Stored data>
######
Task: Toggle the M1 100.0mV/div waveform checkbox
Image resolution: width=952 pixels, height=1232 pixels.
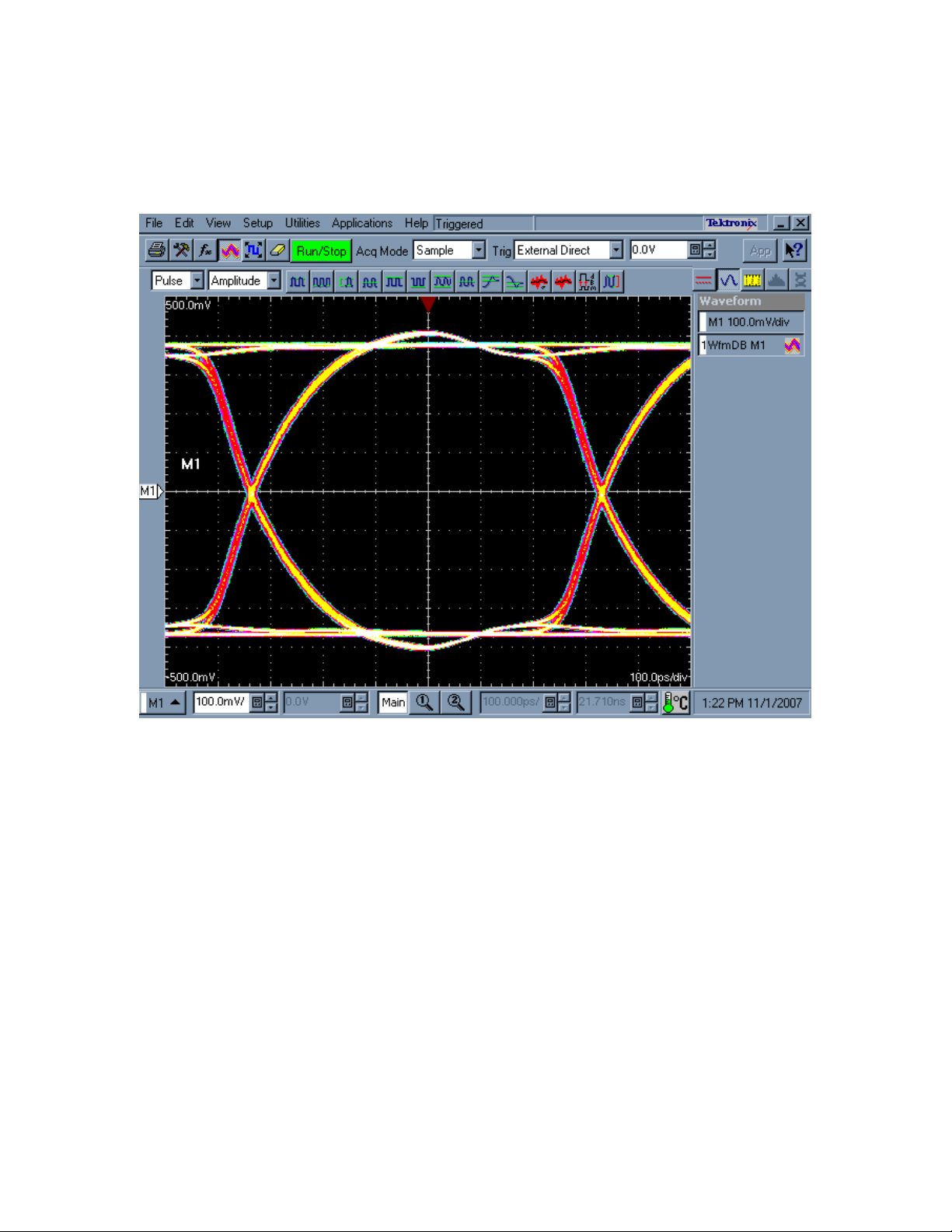Action: tap(703, 322)
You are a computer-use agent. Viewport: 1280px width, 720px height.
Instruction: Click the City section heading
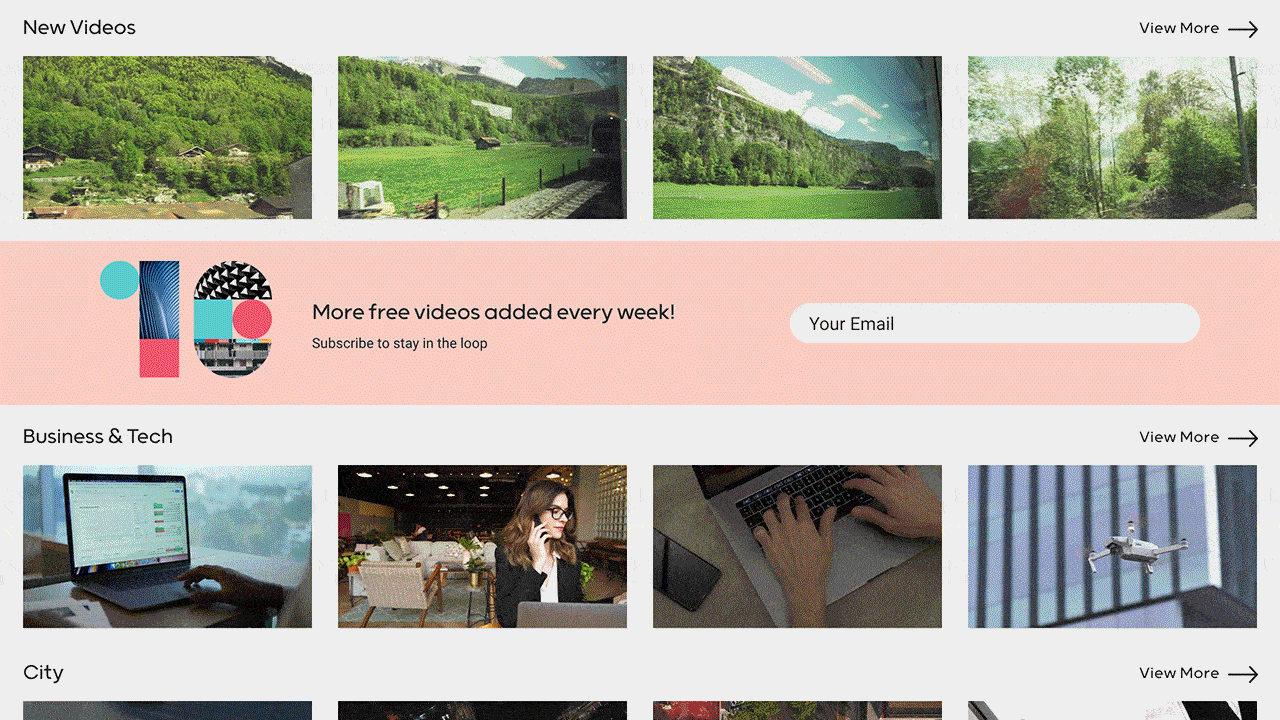[43, 673]
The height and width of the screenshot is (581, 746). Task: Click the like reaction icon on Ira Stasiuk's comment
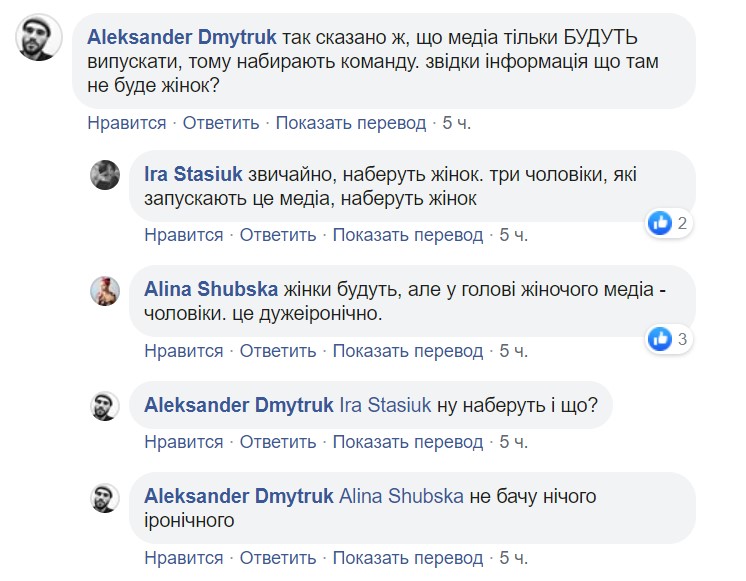tap(659, 223)
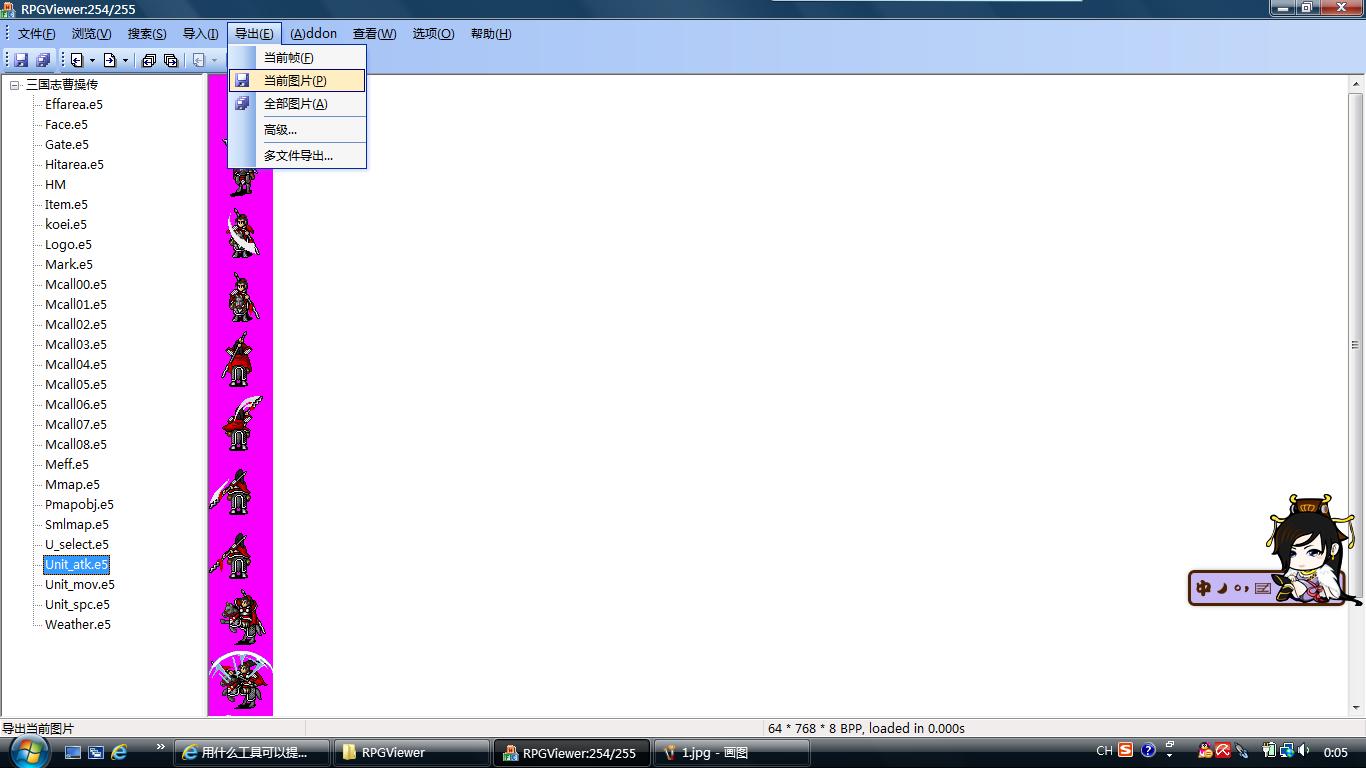
Task: Open the QQ penguin tray icon
Action: coord(1205,751)
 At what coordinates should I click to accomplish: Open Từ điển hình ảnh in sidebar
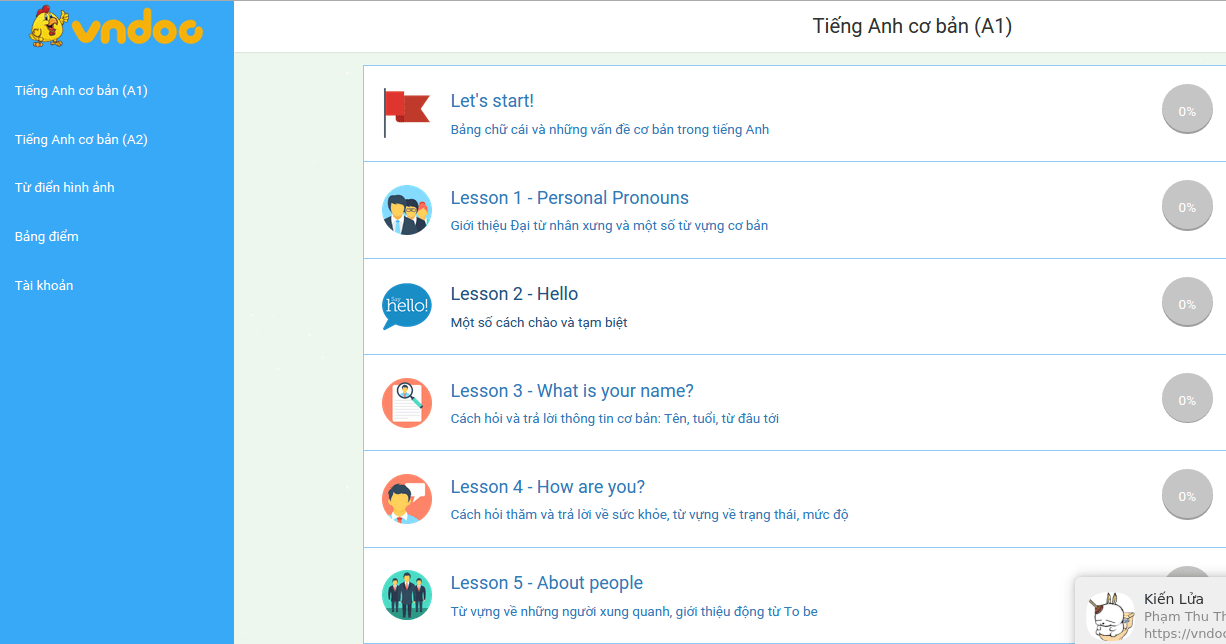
######
EXERCISE DETAILS> Print each entry above exactly. The pictures should not be printed.

EXPECTED OUTPUT>
Task: Toggle the M1 100.0mV/div waveform checkbox
Image resolution: width=952 pixels, height=1232 pixels.
Action: tap(703, 322)
You are a computer-use agent. Viewport: 1280px width, 720px height.
Instruction: Click the City section heading
[43, 673]
The height and width of the screenshot is (581, 746). Task: Click the like reaction icon on Ira Stasiuk's comment
tap(659, 223)
Task: Open the QQ penguin tray icon
Action: coord(1205,751)
 At what coordinates should I click to accomplish: Open Từ điển hình ảnh in sidebar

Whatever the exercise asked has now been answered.